[Stored data entries]
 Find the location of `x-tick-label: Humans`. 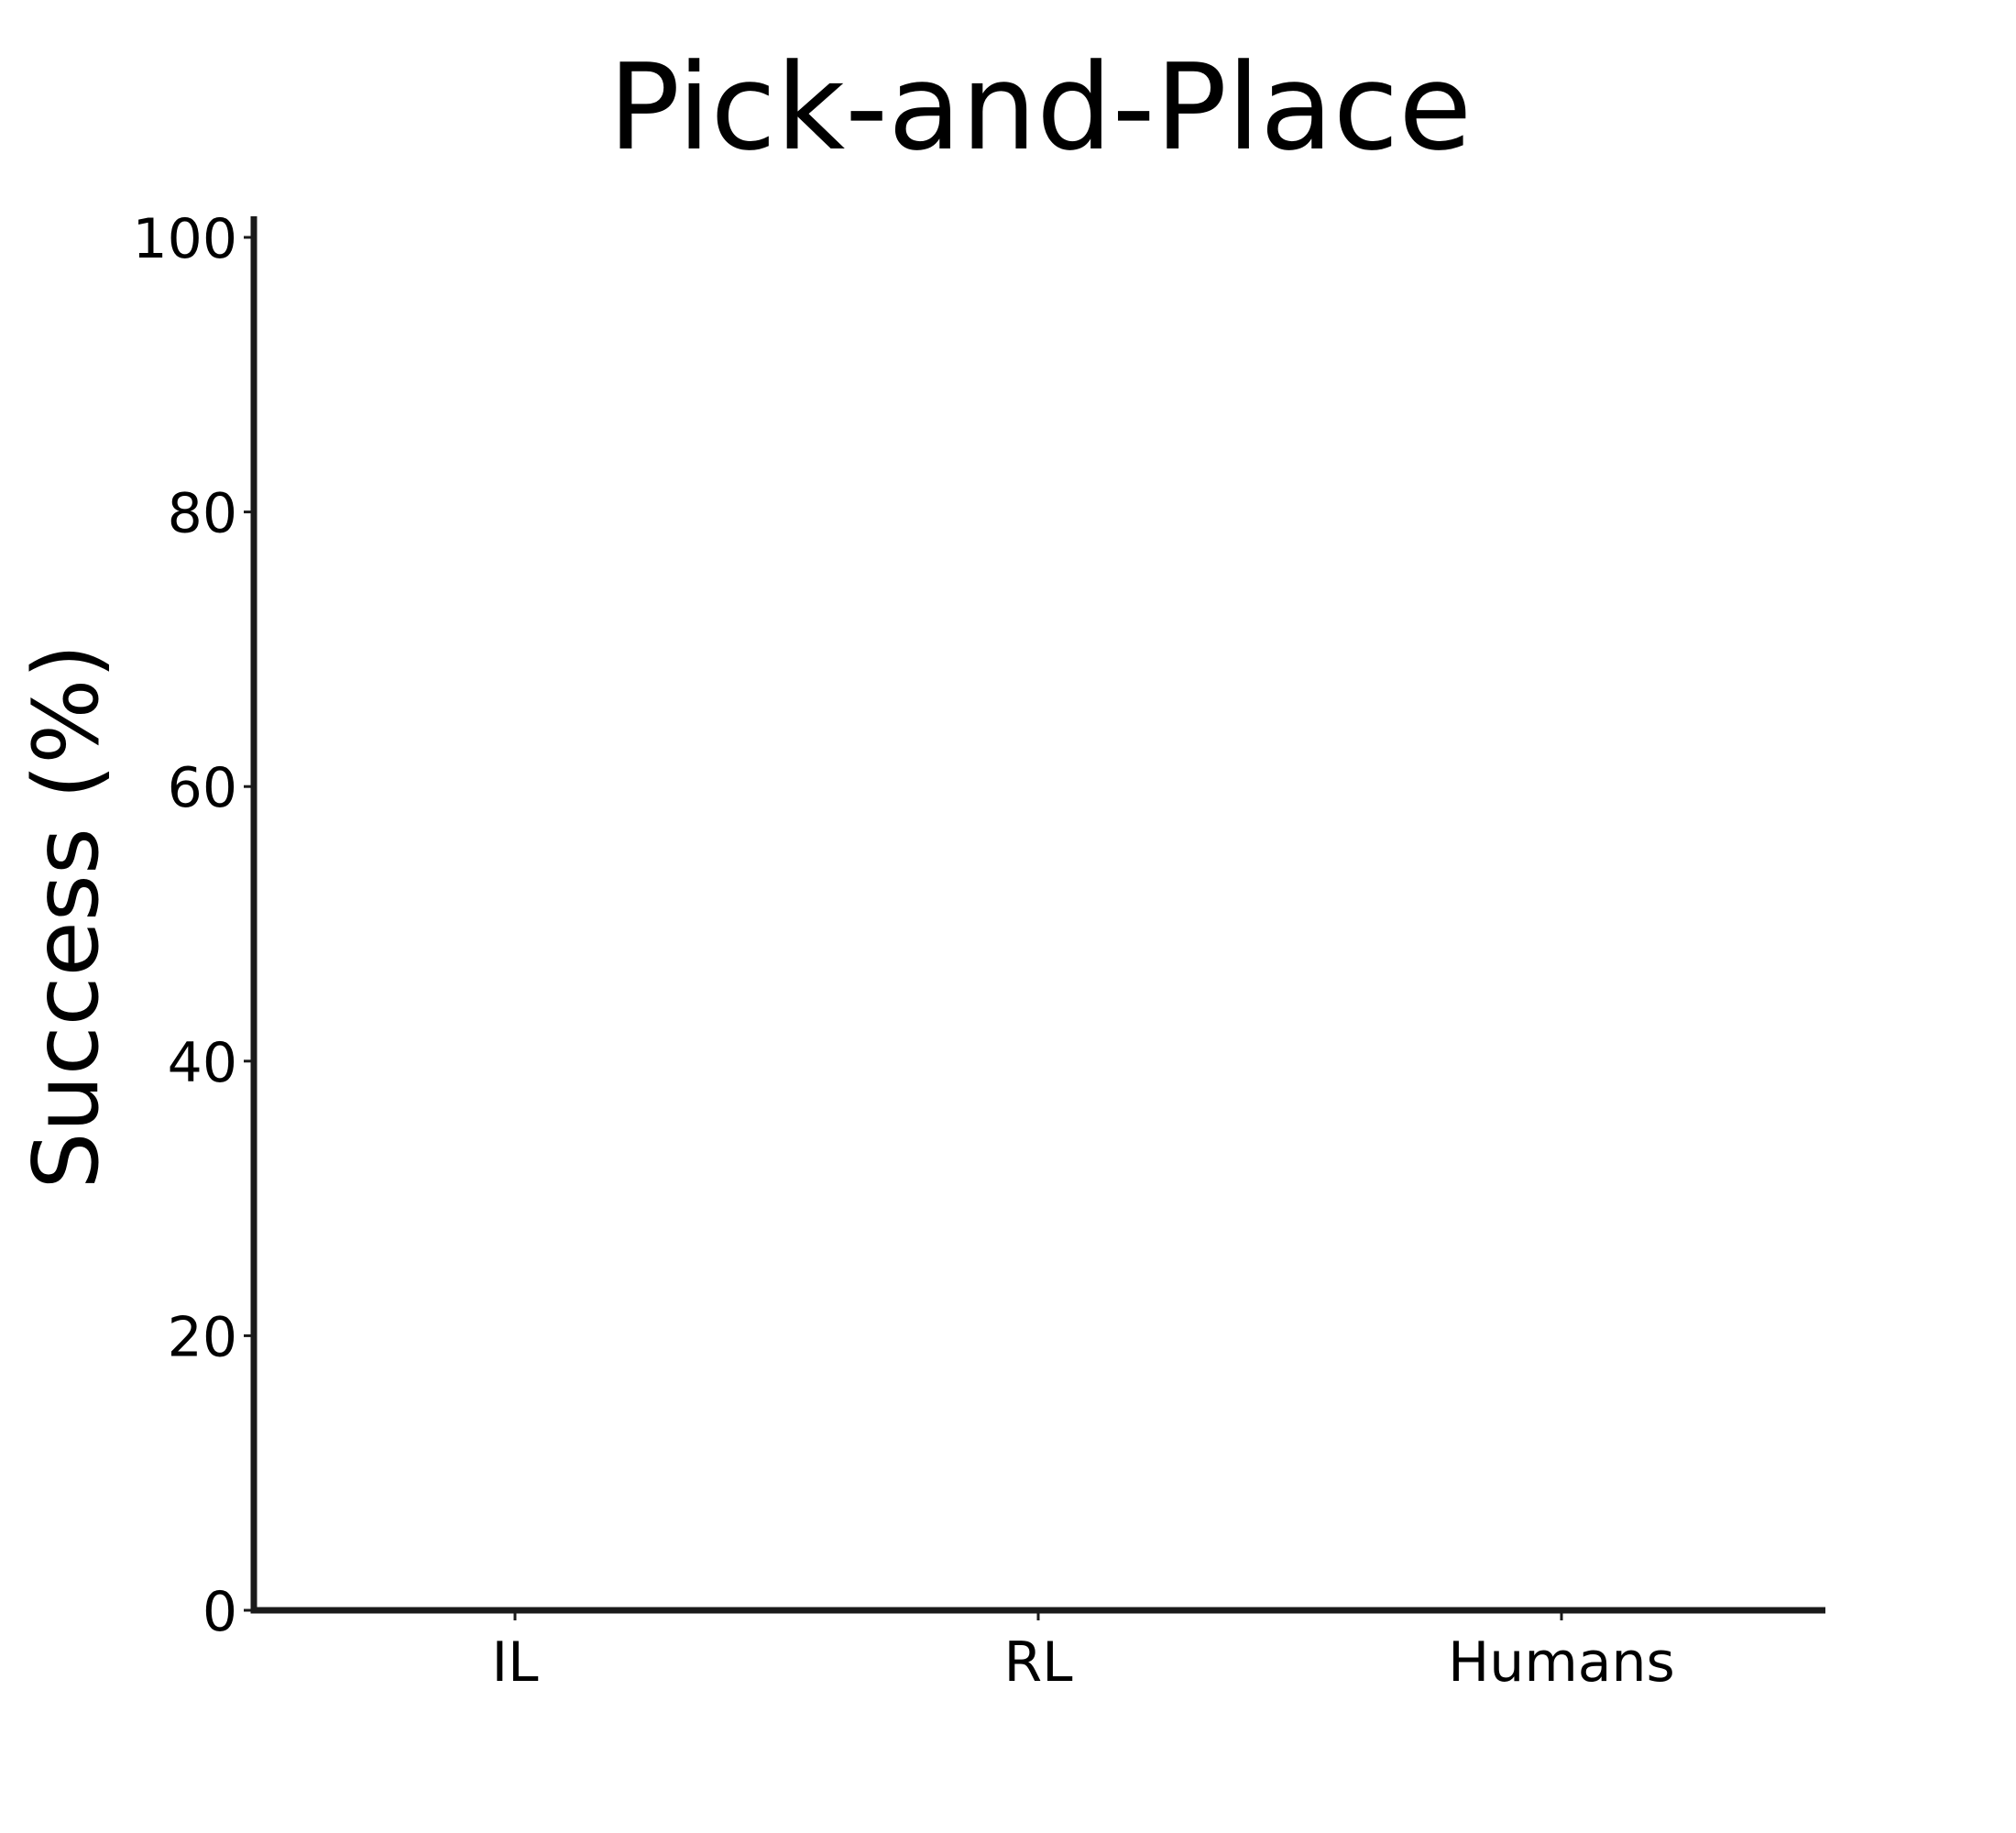

x-tick-label: Humans is located at coordinates (1561, 1662).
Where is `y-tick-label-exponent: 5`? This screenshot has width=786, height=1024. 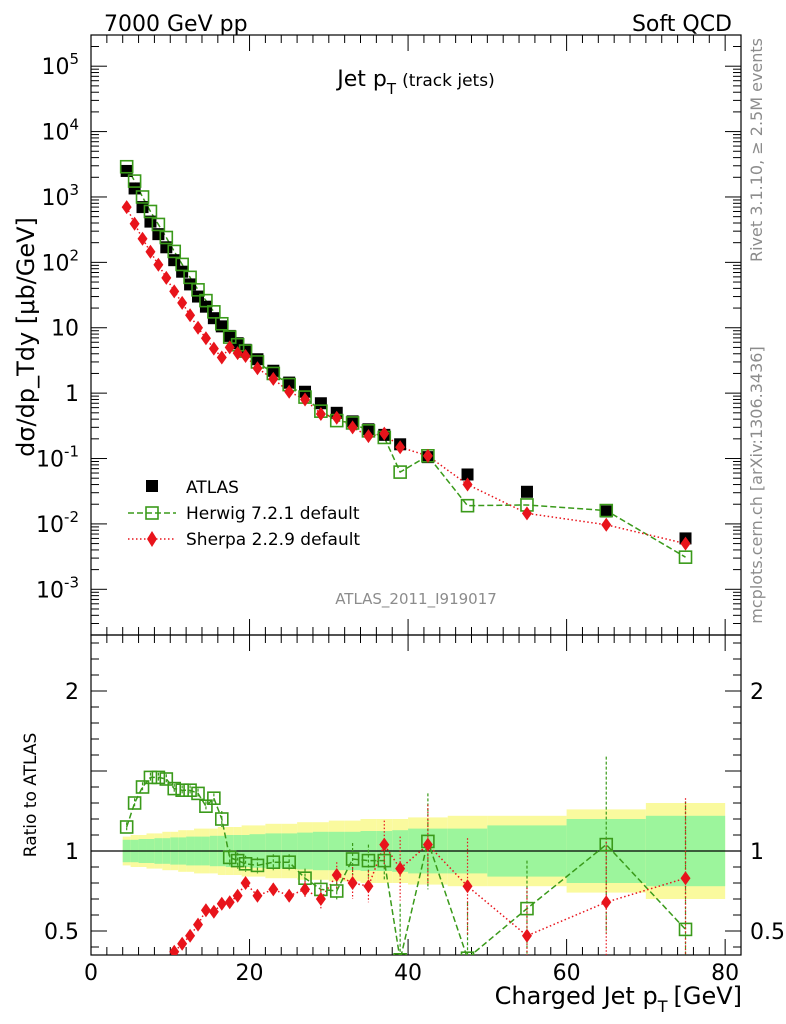
y-tick-label-exponent: 5 is located at coordinates (74, 59).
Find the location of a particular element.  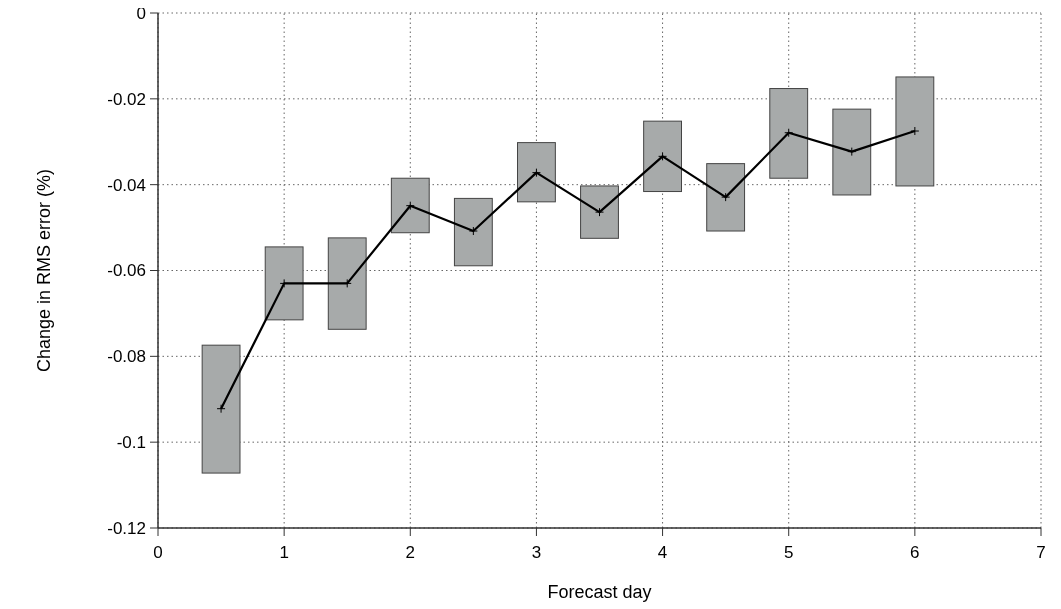

y-tick-label: -0.1 is located at coordinates (131, 443).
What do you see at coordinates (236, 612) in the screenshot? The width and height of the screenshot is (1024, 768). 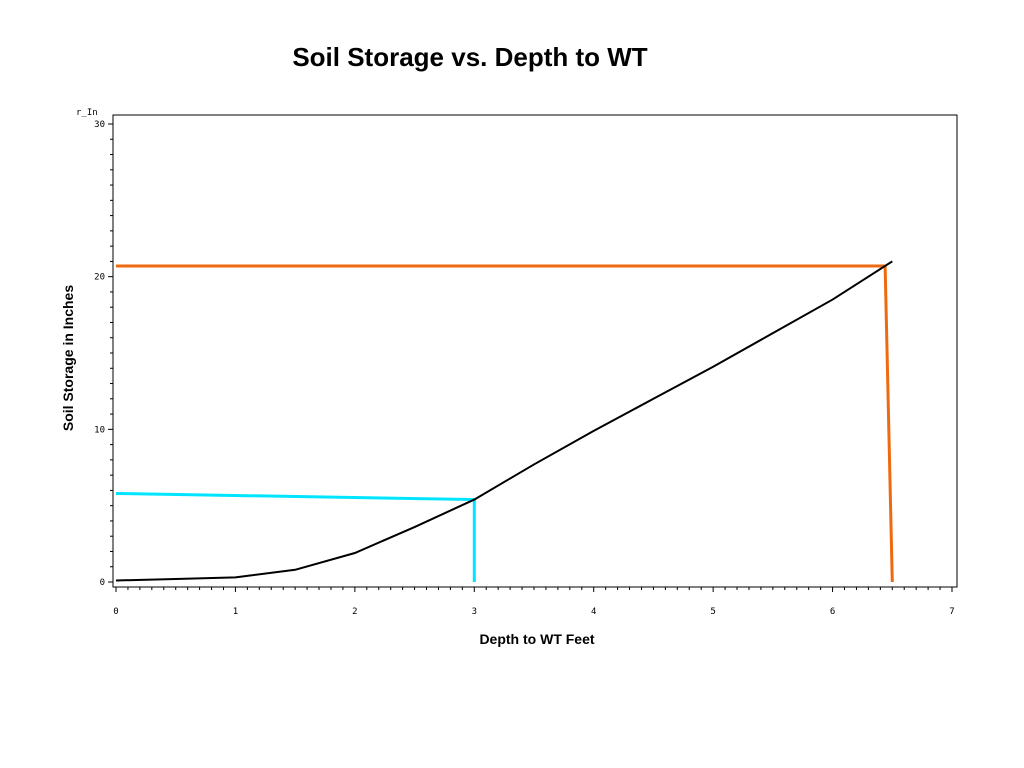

WHAT TO PRODUCE
Rewrite the items from the start through the line containing "y-tick-label: -0.1 is" as a JSON list of strings, one string per line, with blank lines dropped. Leave the pictures out of the answer.

RESULT
[
  " Find the location of `x-tick-label: Humans`. ",
  "x-tick-label: Humans is located at coordinates (1561, 1662).",
  "Where is `y-tick-label-exponent: 5`? This screenshot has width=786, height=1024. ",
  "y-tick-label-exponent: 5 is located at coordinates (74, 59).",
  "Find the location of a particular element.  ",
  "y-tick-label: -0.1 is located at coordinates (131, 443)."
]